Ellen perdió entonces la serenidad y rompió a llorar. Jean le dio unas palmaditas en el hombro para consolarla.

—¡Mirad, ahí llegan caballos! ¡Creo que es Adelise de Bethune! —exclamó Claire, alzando la voz más de lo necesario, e hizo señas.

Ellen se enjugó una lágrima y vio que su amiga tenía razón.

La señora de Bethune desmontó, la abrazó y la miró fijamente a los ojos:

—Lleva mucho cuidado, Ellen. ¡Gauthier, el poni! —ordenó a un hombre de su séquito.

El caballero Gauthier le entregó a Ellen las riendas de un animal pequeño y hermoso.

—Viajar a caballo es más cómodo, más rápido y, sobre todo, más seguro. Atiende al nombre de Nestor, es manso como un cordero y muy adecuado para una amazona poco experimentada —explicó el hombre con una sonrisa.

—¡Es tuyo! —corroboró Adelise de Bethune, y le guiñó un ojo en actitud conspirativa. «Las mujeres debemos ayudarnos entre nosotras», parecían decir sus ojos astutos.
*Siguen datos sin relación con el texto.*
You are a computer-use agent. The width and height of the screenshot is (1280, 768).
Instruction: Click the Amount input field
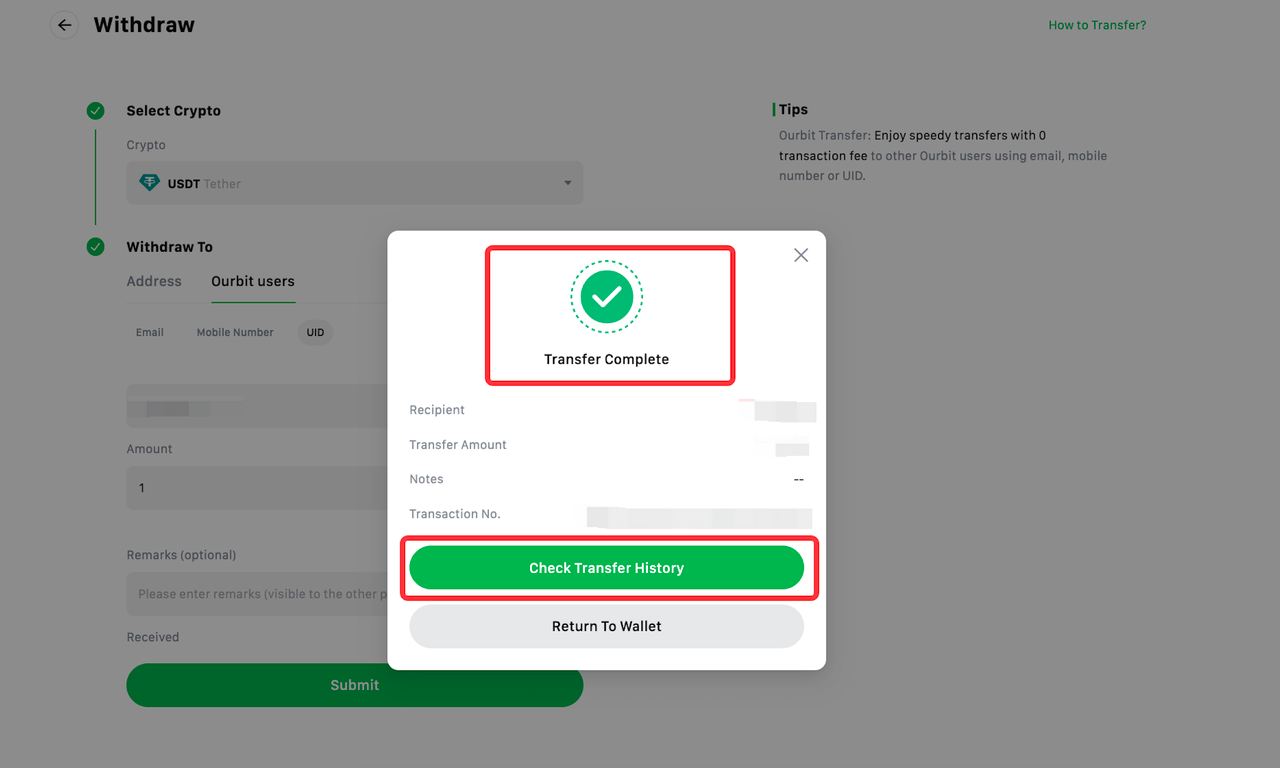tap(256, 488)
—Gracias, madame. ¡Os lo agradezco muchísimo!

—Ah, sí, casi se me olvida. Esto me lo ha dado mi hijo. Me ha pedido que te diga que nunca te olvidará y, para que tú no lo olvides a él, ¡quiere que lleves esto contigo! —Sacó un pañuelo de seda y lo desdobló.

En la tela había un mechón de pelo castaño oscuro con algún reflejo rojizo. Estaba atado con una pequeña cinta.

Ellen, conmovida, sonrió al ver el pelo del niño.

—¡Buen viaje, Ellen! —Adelise de Bethune montó, se despidió de ella con una grácil cabezada y se alejó a galope.

Claire abrazó a Ellen una última vez. No quería soltarla.

—Vuelve a visitamos siempre que quieras. ¡Te recibiremos con los brazos abiertos! —dijo, emocionada, mientras Guiot asentía con aquiescencia.

—Gracias… por todo —susurró Ellen con gran pesar en el corazón.

—¡Bueno, vamos a ver cómo conseguimos subirte ahí arriba! —exclamó Guiot mientras la ayudaba a montar.

Ellen se dejó hacer, aunque también sola lo habría conseguido. Nestor permaneció inmóvil y tranquilo hasta que le chasqueó la lengua y le hincó los talones en los flancos, y entonces echó a andar con un trote tranquilo. Seguramente no avanzaría mucho más deprisa sobre su lomo que yendo a pie, pero la abrigaría y le haría compañía. De súbito se sintió feliz de no estar sola en el camino. ¿Acaso no era la soledad un terrible tormento, como la enfermedad o el hambre?

Jacques corrió aún un rato junto a ella, hasta dejar atrás el pueblo.

Entonces Ellen aflojó un poco las riendas. Siempre hacia delante, allí, en algún lugar, la aguardaba su futuro.